NPシステムの特徴は、コピー機の感光体に絶縁フィルムを巻きつける点にあり、ゼロックス社は自社の特許に「additionally comprises an insulating film(追加的に絶縁フィルムを含む)」という記載があることを主張し、特許取り消し申請の根拠とします。
このままでは勝てないと悟ったキャノン社の特許マンは、別のアプローチで対抗できないか鋭意検討します。その結果、NPシステムでは「同時」に行う2つのステップが、ゼロックス社の特許技術では「同時」にはできず、「順次」にしかできないことを突き止め、実験により証明することに成功。これがもとになって、取り消し申請は軒並み却下され、キャノン社はNPシステムが独自の技術であることを自分たちの力で証明しました。
このように、この本は訴訟において立場が悪くなった場合に争点を変えて成功した事例が示されているとも見ることができます。
また、コピー機の内部構造や技術用語の勉強にもなるのではないかと思います。例えば、ともに「技術」を表す「テクニック」「テクノロジー」の使い分け方が、次の一文から分かります。
日本の「技術」は「テクニック」であり、「テクノロジー」は欧米のモノまねでしかないという批判がつきまとっていた。

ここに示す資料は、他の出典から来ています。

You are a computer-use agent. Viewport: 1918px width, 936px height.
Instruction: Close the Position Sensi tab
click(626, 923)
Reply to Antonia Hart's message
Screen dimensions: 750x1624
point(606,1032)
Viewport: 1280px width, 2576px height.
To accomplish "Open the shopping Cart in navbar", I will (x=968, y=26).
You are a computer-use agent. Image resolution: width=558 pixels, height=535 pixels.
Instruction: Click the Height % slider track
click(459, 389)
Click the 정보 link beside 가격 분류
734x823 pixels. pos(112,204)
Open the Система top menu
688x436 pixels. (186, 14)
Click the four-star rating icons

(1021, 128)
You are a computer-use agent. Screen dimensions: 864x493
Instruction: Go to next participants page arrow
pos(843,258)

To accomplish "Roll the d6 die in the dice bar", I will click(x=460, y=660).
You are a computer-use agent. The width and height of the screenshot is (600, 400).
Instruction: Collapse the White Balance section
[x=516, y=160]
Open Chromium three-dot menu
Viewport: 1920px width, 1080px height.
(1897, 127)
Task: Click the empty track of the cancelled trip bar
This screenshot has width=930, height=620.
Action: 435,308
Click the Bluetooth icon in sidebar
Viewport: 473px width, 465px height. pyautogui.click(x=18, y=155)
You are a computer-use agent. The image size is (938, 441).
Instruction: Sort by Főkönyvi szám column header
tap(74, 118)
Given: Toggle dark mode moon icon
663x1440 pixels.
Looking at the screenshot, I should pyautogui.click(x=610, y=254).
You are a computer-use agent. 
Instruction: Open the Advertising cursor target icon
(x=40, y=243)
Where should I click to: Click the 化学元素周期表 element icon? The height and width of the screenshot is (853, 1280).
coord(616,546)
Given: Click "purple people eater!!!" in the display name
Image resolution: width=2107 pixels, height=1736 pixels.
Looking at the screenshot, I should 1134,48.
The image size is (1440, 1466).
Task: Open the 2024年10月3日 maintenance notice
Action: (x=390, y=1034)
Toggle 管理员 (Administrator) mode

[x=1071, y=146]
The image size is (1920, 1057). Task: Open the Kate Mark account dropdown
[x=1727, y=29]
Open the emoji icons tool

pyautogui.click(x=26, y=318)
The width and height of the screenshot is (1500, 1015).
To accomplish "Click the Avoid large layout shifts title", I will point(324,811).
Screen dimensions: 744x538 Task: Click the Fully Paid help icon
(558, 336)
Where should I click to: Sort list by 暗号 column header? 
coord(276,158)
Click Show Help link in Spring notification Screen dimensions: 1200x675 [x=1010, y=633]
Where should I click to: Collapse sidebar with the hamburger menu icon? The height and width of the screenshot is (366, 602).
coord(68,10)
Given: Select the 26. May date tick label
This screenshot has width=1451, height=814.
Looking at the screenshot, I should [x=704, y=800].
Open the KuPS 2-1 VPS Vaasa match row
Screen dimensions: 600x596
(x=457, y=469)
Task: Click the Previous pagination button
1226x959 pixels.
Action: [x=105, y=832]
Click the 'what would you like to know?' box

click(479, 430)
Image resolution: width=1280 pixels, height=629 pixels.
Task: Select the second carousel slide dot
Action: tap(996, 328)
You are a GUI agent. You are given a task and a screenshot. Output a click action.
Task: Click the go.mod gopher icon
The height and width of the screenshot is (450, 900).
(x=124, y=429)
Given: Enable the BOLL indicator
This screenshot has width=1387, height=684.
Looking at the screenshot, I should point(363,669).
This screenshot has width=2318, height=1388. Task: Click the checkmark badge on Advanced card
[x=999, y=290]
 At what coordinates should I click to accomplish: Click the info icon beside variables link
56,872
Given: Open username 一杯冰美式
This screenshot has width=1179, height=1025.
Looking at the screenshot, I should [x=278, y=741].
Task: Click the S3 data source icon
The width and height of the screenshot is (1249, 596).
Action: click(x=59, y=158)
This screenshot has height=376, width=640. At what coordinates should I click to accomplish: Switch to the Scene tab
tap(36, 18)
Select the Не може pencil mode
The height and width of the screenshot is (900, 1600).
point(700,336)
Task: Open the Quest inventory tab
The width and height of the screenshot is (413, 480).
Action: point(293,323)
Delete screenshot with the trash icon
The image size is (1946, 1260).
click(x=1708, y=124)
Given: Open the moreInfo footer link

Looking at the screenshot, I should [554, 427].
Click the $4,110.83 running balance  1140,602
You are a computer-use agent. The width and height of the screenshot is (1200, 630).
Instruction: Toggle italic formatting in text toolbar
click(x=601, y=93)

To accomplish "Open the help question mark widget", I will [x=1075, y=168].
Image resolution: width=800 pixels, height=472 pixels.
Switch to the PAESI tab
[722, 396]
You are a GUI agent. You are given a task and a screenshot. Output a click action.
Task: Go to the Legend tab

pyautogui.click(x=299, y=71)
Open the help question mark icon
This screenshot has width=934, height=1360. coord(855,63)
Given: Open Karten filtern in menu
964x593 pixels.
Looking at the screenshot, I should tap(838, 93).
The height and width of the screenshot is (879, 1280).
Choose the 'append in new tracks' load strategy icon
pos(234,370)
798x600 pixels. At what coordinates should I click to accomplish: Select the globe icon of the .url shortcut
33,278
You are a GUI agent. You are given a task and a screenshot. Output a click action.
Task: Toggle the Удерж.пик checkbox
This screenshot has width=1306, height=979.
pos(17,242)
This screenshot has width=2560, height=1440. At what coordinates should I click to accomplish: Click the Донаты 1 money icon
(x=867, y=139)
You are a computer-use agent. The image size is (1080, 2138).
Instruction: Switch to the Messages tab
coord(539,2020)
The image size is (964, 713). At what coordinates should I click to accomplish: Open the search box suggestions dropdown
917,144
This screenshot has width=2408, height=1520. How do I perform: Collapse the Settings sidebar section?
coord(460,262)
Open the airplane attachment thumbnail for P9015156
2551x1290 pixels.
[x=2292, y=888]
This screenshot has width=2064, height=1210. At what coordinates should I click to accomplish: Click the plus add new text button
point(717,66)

本書では、ゼロックス社の周到さと、それに打ち勝ったキャノン社の地道な努力が中心に描かれています。キャノン社によって不可能であることが実証された上記「同時」のオプションが、ゼロックス社の特許にはしっかりと「simultaneousも可能」と付記されていたという、非常に興味深い事実が明らかにされ、特許の奥深さを知ることができる本です。